(Data on locating visible targets)
:::

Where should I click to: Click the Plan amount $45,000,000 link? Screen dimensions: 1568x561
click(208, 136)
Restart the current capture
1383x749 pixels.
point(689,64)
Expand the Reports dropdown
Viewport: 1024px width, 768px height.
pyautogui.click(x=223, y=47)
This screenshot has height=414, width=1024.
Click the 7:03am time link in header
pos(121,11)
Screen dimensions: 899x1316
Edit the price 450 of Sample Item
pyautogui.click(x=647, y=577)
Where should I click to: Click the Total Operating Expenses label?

:::

* [TASK DIRECTIONS] Rewrite all the entries above, changing every "Screen dimensions" to "Display size" and leaving everything else as it is.

* [RESULT FOR THIS TASK]
Where should I click to: Click the Plan amount $45,000,000 link? Display size: 1568x561
click(208, 136)
Restart the current capture
1383x749 pixels.
point(689,64)
Expand the Reports dropdown
Viewport: 1024px width, 768px height.
pyautogui.click(x=223, y=47)
This screenshot has height=414, width=1024.
Click the 7:03am time link in header
pos(121,11)
Display size: 899x1316
Edit the price 450 of Sample Item
pyautogui.click(x=647, y=577)
Where should I click to: Click the Total Operating Expenses label?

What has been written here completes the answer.